The data.
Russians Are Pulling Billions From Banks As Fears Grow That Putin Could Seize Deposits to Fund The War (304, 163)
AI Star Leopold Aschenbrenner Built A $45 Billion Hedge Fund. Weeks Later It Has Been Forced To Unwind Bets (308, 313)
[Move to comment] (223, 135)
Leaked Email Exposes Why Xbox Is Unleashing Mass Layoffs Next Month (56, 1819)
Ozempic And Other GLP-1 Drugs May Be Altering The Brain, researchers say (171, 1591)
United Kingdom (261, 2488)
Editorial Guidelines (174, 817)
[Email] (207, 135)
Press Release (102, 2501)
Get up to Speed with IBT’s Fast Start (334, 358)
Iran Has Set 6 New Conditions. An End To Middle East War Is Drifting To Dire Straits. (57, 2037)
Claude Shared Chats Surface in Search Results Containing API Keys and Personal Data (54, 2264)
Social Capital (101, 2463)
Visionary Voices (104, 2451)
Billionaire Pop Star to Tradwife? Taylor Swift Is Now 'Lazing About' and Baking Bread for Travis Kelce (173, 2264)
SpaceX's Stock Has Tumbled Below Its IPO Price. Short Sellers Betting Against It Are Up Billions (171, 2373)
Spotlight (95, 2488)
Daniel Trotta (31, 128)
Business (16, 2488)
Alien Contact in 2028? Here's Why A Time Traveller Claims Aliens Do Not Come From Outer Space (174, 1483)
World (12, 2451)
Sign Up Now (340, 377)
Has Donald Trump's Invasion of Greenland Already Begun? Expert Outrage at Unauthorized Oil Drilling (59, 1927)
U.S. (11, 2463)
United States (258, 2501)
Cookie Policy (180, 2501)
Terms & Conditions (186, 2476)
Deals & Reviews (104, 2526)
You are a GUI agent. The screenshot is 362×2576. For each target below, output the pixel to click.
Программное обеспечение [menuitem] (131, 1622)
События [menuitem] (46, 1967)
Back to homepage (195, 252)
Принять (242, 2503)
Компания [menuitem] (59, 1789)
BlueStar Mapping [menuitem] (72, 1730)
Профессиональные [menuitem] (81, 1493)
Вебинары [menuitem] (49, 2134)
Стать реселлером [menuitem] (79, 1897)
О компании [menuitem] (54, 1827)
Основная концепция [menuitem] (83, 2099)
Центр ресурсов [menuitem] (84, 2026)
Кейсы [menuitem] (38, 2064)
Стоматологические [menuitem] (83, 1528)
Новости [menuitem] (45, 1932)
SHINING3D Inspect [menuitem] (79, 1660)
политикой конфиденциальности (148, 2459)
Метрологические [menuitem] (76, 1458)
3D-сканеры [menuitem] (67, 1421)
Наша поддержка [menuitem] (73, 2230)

Work required. Reproduce exactly, and only, the part of the listing above that begins at the line with "Cookie Policy (180, 2501)" and goes on through the line with "Принять (242, 2503)".

Reply to the exercise.
Cookie Policy (180, 2501)
Terms & Conditions (186, 2476)
Deals & Reviews (104, 2526)
You are a GUI agent. The screenshot is 362×2576. For each target below, output the pixel to click.
Программное обеспечение [menuitem] (131, 1622)
События [menuitem] (46, 1967)
Back to homepage (195, 252)
Принять (242, 2503)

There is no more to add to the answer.